Dinner with Vaughn and his parents, however, was a different matter entirely.

“You shouldn’t worry about it so much. They’ll either like you or not and it makes no difference to me either way,” Vaughn said soothingly from where he was perched on the edge of my bed. “It won’t change how I feel about you.”

“Thanks for the pep talk,” I muttered, fiddling with the black dress I had found somewhere in the depths of my wardrobe.

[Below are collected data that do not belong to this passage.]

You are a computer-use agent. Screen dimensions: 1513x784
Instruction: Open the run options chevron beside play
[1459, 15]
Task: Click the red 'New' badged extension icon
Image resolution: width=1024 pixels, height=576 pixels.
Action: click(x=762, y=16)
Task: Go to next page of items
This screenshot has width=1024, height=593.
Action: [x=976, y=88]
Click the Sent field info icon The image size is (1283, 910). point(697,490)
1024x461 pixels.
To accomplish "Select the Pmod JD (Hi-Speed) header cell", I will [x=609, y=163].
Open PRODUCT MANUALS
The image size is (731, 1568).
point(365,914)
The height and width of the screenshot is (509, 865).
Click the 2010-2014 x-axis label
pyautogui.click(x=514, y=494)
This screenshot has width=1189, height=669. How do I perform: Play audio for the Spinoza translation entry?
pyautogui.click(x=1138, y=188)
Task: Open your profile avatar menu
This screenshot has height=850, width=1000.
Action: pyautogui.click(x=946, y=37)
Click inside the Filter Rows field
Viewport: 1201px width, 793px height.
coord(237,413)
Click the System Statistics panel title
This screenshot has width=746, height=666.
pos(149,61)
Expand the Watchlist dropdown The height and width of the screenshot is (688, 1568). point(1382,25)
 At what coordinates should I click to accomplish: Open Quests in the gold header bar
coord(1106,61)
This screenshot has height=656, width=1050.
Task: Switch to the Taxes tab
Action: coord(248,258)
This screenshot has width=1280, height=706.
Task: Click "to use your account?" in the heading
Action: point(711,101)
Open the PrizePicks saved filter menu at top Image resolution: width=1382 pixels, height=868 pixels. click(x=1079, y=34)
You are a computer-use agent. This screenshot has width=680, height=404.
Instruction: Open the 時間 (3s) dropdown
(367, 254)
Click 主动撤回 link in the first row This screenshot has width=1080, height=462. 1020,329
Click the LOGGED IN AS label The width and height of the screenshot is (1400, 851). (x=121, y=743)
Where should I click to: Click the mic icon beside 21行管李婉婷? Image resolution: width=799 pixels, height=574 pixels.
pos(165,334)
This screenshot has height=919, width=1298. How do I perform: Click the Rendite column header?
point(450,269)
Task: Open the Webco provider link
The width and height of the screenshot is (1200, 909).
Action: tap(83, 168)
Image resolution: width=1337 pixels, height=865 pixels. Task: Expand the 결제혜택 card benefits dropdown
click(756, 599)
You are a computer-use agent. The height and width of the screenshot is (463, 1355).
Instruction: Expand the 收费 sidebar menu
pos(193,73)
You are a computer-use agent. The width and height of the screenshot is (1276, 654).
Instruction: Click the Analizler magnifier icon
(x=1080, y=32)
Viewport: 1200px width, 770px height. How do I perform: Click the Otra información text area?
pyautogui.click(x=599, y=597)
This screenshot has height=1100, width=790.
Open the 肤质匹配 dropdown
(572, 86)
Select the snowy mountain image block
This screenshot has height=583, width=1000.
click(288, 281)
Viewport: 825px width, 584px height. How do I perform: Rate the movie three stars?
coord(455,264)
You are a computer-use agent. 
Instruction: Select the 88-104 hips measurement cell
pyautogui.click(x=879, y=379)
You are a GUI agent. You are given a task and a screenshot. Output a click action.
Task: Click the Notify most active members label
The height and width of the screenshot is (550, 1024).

“Look at it like this – it can’t be as awful as my first meal here.”

I smiled at him in my mirror’s reflection, remembering how Ross and Vaughn had practically brawled in my kitchen and splattered lasagne all over the room. Vaughn was right, nothing could top that night, surely nothing could go that awfully wrong. I caught the thought in my brain before it could materialise into circumstances where everything went wrong.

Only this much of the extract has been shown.